Длинный железный причал, бабушка пробирается по нему с вещами сквозь толпу. Пароходик болтается на прекрасных волнах с белой пеной на гребнях.
И мама, шатаясь, идёт к нам, держась за поручни.
И снова мы едем, потом идём пешком. Солнце палит, и очень хочется пить. Помню необыкновенно зелёную траву над жёлтой лужицей. Вода! Кто-то проходит мимо, кто-то ложится, опираясь на руки, и пьёт её пересохшими губами.
Мама проходит, бабушка тащит Вовика за руку.
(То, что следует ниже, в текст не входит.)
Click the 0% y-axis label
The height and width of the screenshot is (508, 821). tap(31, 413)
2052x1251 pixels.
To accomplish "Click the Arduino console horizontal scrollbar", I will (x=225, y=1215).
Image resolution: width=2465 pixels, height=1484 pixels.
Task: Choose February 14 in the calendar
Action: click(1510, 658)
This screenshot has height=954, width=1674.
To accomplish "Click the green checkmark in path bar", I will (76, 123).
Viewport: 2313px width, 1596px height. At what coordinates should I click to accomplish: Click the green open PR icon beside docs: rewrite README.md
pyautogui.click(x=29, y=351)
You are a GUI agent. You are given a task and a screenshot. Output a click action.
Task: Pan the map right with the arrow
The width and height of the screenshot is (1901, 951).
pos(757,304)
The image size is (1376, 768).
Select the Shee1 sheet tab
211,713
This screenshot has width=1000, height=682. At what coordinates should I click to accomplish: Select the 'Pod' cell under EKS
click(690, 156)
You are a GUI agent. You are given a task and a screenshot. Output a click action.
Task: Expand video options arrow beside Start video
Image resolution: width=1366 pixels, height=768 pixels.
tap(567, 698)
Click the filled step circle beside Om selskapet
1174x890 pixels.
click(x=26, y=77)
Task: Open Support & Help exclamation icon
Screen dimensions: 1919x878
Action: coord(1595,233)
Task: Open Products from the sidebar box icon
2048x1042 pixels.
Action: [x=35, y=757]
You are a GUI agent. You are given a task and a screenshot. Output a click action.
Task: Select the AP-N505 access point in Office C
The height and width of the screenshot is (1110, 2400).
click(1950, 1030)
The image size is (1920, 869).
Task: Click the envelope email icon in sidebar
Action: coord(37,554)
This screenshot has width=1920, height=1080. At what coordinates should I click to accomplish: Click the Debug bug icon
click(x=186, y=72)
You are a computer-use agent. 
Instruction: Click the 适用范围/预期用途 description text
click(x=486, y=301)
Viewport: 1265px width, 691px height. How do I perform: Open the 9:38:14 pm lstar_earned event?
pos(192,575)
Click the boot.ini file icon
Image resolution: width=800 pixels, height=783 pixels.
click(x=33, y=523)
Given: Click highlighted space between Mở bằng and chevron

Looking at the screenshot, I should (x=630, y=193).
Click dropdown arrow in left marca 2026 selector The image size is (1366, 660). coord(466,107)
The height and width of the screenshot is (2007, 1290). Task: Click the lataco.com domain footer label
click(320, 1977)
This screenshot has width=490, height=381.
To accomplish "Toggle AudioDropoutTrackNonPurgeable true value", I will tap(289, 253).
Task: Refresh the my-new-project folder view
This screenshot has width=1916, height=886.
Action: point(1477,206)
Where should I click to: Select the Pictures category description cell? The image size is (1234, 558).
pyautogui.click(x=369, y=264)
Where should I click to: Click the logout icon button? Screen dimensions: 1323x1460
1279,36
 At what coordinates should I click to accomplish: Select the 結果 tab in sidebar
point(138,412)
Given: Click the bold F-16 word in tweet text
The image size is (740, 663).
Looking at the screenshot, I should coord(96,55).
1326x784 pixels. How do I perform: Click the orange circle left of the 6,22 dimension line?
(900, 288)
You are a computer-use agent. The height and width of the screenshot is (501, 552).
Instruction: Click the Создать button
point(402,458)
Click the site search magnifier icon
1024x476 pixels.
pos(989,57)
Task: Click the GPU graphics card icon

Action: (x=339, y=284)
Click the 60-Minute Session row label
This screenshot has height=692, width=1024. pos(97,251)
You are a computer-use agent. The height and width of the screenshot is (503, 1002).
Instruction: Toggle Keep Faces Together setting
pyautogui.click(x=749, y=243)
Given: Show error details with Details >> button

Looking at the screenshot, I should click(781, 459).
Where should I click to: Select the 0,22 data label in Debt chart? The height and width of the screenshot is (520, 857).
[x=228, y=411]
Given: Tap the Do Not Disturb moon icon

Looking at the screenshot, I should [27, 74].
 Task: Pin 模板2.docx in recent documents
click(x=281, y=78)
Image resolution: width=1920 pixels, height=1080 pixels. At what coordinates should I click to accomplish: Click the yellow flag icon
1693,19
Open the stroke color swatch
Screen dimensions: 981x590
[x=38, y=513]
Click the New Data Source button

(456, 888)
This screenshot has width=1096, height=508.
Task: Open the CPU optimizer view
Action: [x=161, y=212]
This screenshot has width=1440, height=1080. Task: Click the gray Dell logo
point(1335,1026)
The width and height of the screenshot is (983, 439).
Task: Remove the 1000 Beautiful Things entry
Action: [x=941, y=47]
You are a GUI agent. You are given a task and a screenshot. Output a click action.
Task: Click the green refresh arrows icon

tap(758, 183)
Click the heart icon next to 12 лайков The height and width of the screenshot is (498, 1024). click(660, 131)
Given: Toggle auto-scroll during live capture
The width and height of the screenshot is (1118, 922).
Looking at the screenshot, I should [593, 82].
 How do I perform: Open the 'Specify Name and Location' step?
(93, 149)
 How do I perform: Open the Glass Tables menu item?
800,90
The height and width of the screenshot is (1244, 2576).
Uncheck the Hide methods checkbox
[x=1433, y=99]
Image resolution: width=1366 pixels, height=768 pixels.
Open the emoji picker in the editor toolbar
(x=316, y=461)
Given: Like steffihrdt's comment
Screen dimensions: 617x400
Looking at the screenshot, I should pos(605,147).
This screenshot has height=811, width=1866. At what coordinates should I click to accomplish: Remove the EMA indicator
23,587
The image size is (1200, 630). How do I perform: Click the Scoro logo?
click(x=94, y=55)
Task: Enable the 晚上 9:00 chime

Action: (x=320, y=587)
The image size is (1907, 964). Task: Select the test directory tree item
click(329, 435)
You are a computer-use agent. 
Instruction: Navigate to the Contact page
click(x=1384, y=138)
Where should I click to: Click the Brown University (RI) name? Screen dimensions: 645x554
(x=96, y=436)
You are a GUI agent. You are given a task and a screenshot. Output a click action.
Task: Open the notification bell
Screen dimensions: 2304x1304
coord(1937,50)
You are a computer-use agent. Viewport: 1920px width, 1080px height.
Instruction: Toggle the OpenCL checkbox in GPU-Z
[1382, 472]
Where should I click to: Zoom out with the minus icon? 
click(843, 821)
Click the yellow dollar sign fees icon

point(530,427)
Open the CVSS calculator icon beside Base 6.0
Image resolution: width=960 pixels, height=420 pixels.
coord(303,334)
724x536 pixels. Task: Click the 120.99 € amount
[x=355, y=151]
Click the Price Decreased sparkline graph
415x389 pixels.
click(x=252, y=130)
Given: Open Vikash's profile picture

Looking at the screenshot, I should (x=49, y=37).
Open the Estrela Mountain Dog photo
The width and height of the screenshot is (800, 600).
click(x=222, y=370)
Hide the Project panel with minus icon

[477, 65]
Я отстаю. Вокруг незнакомые люди, и в лужице не осталось воды. Стою над ней несколько секунд и слежу, как она медленно наполняет своё ложе.
Тогда вспомнилось, или уже потом, во взрослой жизни, связалась эта лужица со сказкой про Алёнушку? Не пей, братец, из копытца, станешь козлёночком! Лучше стать козлёночком.
Взрослую, меня, Бюро пропаганды художественной литературы Союза писателей посылало читать по военным праздникам стихи о войне.
Как-то мы ехали на такое выступление с поэтом, который прошёл всю войну, до самого Берлина. Он хмуро молчал почти всю дорогу, только перед самым выступлением сказал:
– Ну что вы можете знать о войне?
– У меня была своя война, – ответила я ему.
После выступления он сказал только одну фразу:
– Нам было легче, у нас было оружие в руках.
Эта своя война отзывалась в душе ассоциациями всю мою взрослую жизнь.
Летят журавли… Куда они летят? Как мы когда-то, в эвакуацию?
Журавли
Мы докатились до маленького киргизского городка, Пржевальска, и он приютил нас до самого возвращения домой.